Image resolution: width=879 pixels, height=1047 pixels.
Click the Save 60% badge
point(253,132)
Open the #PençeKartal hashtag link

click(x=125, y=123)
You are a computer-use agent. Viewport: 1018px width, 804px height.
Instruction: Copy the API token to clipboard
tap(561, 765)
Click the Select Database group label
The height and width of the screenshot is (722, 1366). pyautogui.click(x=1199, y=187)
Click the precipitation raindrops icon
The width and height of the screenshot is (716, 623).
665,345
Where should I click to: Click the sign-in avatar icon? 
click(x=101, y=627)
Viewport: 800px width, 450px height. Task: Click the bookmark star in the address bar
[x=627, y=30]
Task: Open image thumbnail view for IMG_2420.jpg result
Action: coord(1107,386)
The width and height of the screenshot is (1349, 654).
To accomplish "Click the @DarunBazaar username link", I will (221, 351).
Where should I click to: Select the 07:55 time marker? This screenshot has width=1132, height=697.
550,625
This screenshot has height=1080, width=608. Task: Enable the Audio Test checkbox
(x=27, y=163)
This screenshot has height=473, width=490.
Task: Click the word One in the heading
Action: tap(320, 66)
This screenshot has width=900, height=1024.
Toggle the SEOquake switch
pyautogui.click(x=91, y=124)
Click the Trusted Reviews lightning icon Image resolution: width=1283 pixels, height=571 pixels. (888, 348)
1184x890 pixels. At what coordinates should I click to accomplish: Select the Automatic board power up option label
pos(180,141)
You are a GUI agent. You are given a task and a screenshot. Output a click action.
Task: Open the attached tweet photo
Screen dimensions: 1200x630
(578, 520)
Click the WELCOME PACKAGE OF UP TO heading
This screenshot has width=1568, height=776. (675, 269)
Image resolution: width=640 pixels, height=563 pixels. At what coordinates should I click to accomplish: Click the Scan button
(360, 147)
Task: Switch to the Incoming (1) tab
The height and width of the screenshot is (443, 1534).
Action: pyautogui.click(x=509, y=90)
——
▶ _TASK STATEMENT_:
Copy every line of the records above that contains "agent".

▶ _TASK SOLUTION_:
You are a computer-use agent. Viewport: 1018px width, 804px height.
You are a GUI agent. You are given a task and a screenshot. Output a click action.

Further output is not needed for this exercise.